Replace "highlighted region" with "marked region" throughout the listing below, keeping everything else unchanged, and leave the pictures out of your copy.
START EXTRACTED RECORDS
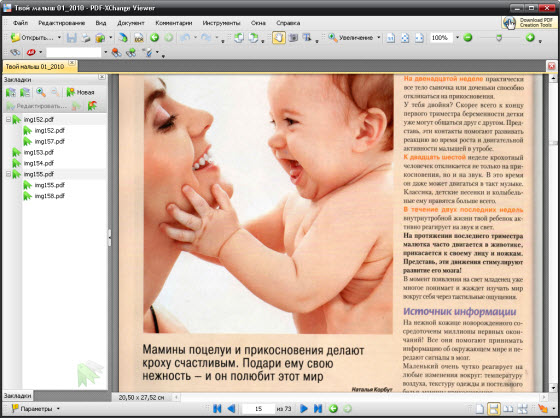Click the Save floppy disk icon
Image resolution: width=560 pixels, height=418 pixels.
coord(72,38)
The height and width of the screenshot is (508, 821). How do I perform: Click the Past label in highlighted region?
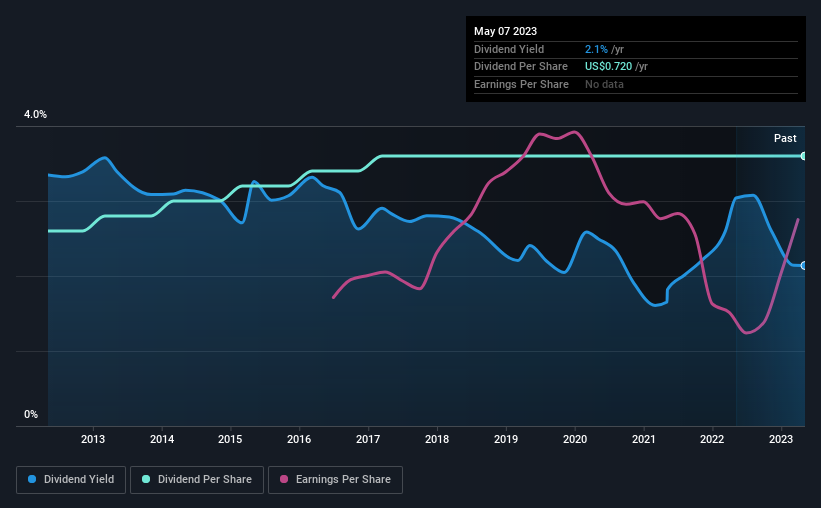pyautogui.click(x=785, y=138)
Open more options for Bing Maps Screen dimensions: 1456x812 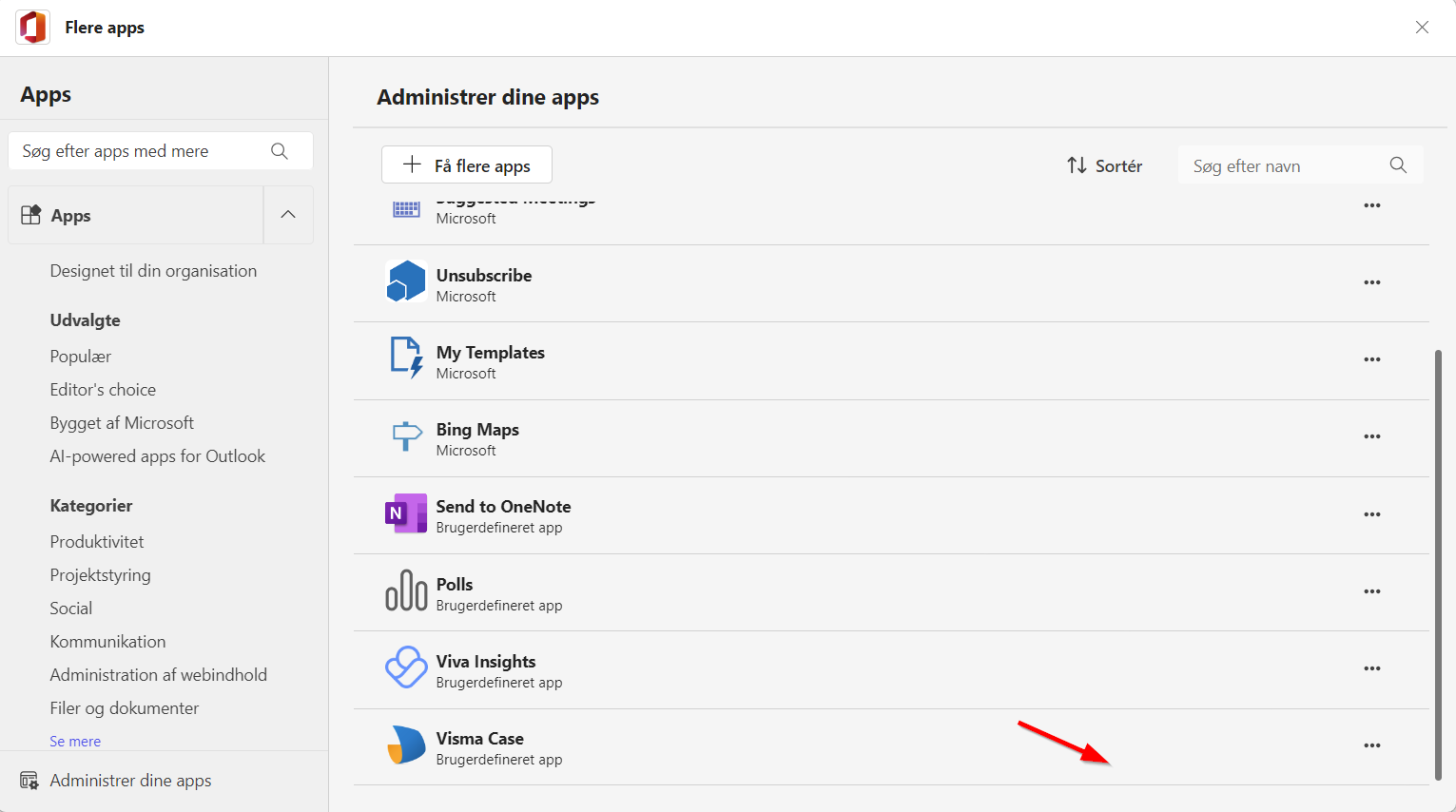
END EXTRACTED RECORDS
ANSWER IN FULL:
Click the Save floppy disk icon
Image resolution: width=560 pixels, height=418 pixels.
coord(72,38)
The height and width of the screenshot is (508, 821). How do I perform: Click the Past label in marked region?
pyautogui.click(x=785, y=138)
Open more options for Bing Maps Screen dimensions: 1456x812 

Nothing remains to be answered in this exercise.